Japanese securities trading firm (1897-1999)

Yamaichi Securities Co., Ltd. (山一證券株式会社, Yamaichi Shōken Kabushiki-gaisha) was a Japanese securities trading firm. The company announced it would cease operations on November 24, 1997 and was declared bankrupt by the Tokyo District Court on June 2, 1999.

== History ==
Yamaichi, which was formed in 1897, was at one time one of the four major Japanese brokerages. Its clients were major Japanese corporations.

In the boom of the 1980s it was given specified sums of money by 10 of its clients to invest as it saw fit. A sharp downturn in the early 1990s and poor dealings by Yamaichi generated losses of more than 200 billion yen. Fearing the demise of the firm through loss of reputation that would result if the scale of losses became known, the brokerage shouldered the loss of its clients, and moved it off balance sheet.

Yamaichi sold in a private placement Touchwood Pacific Partners limited partnership to about 50 Japanese institutional or private investors in the amount of $191 million in 1990 for The Walt Disney Company film production.

=== Tobashi and collapse ===
In January 1992, Yamaichi executives resorted to such a tobashi scheme, setting up a separate company called Yamaichi Enterprise which opened an account at the Tokyo branch of Zürich, Switzerland-based Credit Suisse. Depositing ¥200 billion in Japanese government bonds, the Yamaichi subsidiary then used the dummy companies to generate profits for clients while eventually absorbing losses of ¥158.3 billion. A separate scheme using foreign currency bonds resulted in losses of ¥106.5 billion being hidden in Yamaichi's Australian subsidiary.

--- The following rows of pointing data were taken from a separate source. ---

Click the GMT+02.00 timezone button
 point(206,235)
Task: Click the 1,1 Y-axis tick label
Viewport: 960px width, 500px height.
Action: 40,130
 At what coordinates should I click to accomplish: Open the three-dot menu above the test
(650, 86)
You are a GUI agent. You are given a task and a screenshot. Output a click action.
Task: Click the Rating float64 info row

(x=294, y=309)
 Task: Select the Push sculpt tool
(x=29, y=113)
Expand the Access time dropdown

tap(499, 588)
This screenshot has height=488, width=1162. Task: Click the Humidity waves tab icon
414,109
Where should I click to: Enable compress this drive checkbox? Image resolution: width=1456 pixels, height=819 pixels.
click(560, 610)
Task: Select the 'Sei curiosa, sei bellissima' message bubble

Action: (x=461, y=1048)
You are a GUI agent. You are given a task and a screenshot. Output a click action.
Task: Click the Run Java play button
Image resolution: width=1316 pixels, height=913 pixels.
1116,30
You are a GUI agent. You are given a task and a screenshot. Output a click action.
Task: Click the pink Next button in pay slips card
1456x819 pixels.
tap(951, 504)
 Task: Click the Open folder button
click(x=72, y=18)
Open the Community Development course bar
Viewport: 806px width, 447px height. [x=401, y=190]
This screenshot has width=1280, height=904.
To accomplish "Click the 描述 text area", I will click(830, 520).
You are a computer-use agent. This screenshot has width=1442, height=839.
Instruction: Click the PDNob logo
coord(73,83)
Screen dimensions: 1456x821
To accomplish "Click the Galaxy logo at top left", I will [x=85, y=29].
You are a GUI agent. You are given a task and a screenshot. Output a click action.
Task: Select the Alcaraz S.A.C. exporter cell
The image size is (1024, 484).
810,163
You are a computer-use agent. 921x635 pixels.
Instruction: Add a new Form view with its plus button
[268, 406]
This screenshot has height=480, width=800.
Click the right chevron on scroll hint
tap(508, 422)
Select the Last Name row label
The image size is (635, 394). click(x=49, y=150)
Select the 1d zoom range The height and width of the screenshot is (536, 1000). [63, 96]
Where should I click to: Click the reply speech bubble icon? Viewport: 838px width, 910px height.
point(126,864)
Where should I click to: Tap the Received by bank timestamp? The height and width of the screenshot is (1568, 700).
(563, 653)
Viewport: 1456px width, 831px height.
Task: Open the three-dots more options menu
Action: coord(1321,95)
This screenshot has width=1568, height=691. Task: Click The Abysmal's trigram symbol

The magazine Weekly Toyo Keizai uncovered the fraud in April 1997. For its journalism the magazine was awarded the Editors' Choice Magazine Journalism Award.

Tsugio Yukihira, chairman of the brokerage at the time of its collapse, acknowledged in front of a Japanese Diet hearing that the activities were illegal. He said that only three people at the brokerage, namely himself former President Atsuo Miki and another individual, knew about the arrangements; he declined to name the 10 firms involved in the illegal trading. The company announced it would cease operations on November 24, 1997 and was declared bankrupt by the Tokyo District Court on June 2, 1999.

The company's last president, Shohei Nozawa made a tearful public apology on Japanese television. Japan's Minister of Finance announced that steps would be taken to ensure the event would not further destabilize the frail Japanese banking system and economy as a whole. On June 1, 2001, the company's last chairman, Tsugio Yukihira, settled a lawsuit filed in Tokyo District Court. Suitors alleged his window-dressing tobashi schemes and illegal dealings had undermined the brokerage and led to its demise.